__The task__
Scan the listing below for lines with the word "computer". Report how many there are, as a number alone.

__Excerpted data__
——————————
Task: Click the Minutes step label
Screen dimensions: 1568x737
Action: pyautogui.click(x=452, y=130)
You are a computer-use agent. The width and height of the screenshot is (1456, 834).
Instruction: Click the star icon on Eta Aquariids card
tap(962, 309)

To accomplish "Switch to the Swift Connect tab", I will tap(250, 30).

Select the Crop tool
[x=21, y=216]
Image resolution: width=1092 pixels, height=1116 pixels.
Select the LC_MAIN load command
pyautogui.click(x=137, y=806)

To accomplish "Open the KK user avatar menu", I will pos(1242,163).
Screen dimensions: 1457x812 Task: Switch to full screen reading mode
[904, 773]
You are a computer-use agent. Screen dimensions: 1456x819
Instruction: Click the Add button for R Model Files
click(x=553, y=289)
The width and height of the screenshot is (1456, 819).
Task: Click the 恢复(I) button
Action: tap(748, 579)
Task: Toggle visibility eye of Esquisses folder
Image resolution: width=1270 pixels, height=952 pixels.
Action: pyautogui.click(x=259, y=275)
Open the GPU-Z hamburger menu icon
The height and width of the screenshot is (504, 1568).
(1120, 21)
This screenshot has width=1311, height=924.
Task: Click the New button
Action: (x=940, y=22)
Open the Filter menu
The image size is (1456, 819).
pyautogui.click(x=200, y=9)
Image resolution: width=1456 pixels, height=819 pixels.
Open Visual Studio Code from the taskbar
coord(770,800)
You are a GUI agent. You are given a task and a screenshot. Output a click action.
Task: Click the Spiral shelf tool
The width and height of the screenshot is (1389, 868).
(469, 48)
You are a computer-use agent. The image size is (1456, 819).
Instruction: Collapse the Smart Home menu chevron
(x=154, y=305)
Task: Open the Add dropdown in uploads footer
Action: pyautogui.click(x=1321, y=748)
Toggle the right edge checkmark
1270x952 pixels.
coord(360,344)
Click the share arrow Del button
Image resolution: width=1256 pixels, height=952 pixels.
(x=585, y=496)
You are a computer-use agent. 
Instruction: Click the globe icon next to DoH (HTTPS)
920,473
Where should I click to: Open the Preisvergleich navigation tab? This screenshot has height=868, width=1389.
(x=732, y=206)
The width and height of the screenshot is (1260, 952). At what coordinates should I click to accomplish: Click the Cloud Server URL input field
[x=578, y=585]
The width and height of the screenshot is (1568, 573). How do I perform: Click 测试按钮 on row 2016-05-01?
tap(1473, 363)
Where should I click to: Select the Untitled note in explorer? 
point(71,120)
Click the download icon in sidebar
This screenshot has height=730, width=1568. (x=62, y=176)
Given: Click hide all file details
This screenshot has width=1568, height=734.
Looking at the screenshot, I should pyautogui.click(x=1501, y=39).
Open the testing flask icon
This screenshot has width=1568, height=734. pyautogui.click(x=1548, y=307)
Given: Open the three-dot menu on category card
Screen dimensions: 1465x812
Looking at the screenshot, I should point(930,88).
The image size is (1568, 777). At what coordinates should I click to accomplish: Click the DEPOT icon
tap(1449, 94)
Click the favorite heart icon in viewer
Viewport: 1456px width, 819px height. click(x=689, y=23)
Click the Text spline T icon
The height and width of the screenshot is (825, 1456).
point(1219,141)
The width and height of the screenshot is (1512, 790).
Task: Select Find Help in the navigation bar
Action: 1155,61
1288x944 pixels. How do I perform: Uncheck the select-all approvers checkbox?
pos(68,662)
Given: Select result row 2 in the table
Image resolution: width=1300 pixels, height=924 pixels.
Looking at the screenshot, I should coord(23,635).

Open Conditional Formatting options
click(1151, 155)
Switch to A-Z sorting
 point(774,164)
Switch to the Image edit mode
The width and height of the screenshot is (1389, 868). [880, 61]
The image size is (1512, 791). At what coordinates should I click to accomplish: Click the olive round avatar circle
——————————
__Solution to this task__
4